Droite et gauche fuselage AR

C’est une très bonne position ; il faut une prise à droite et une prise à gauche pour compenser les effets de dérapage, indispensable sur les avions de sport et de montagne.

On trouve les prises de pression statiques de fuselage sur la plupart des avions  comme DR400, MCR, TB20…

Sur l’avion GUANYI Aviation GA20 nous avons calculé en simulation numérique les pressions locales le long du fuselage et installé les prises au meilleur endroit. Nous avons très bien réussi car l’erreur est de 1 à 2 km/h seulement.

Au niveau du cadre 1 (cloIson PF)

Cette positon est intéressante car on a des tuyaux très courts, mais la position est sensible aux effets moteurs à la mise de gaz, à la limite de l’inacceptable car la vitesse bouge au début du roulage avec du retard. ?

Il faut aussi un correcteur de l’incidence (voir plus loin). Les correcteurs du F-PTRO selon la photo permettent d’avoir une erreur de la vitesse en croisière à 4 km/h d’erreur et 2 km/h d’erreur en approche finale.

L’erreur de pression statique à cette position de la rotation de l’hélice au décollage et en montée.

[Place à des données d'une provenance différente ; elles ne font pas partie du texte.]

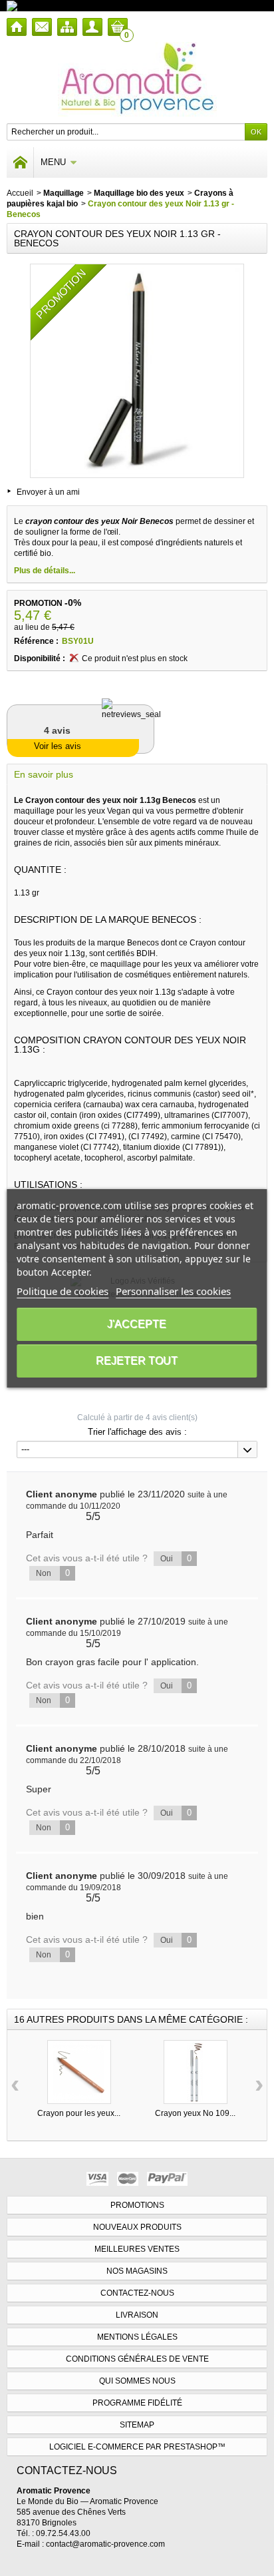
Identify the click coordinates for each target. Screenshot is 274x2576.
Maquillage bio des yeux (139, 193)
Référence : (36, 641)
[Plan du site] (67, 27)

Elle est donc peu précise mais elle a été certifiée sur certains Cessna.

Sous l’aile

La prise sera sensible à l’incidence du vol ; on voit sur le manuel de vol du DA 20 que cette mesure est imprécise, il y a une grosse correction rapportée dans le manuel de vol. De plus le cheminement du tuyau aile fuselage est contraignant en maintenance.

Au bout d’un tube

Tube installé en amont de l’aile

Il y a un grand risque de déformation/rupture du tube pendant la circulation autour de l’avion au sol.

Si on veut une bonne statique :

  • Il faut que la pression statique ne soit pas sensible ni à l’incidence de la perche, ni au dérapage, ni à l’incidence ; donc il faut des trous dessus et dessous et sur les cotés selon le schéma ci-dessus
  • il faut au moins une longueur d’une corde de tube devant l’aile, c’est très contraignant. (compter environ correction de Cp de +0.01 à 15° d’incidence)
  • Il faut aussi être en extrémité de l’aile pour éviter les effets des volets.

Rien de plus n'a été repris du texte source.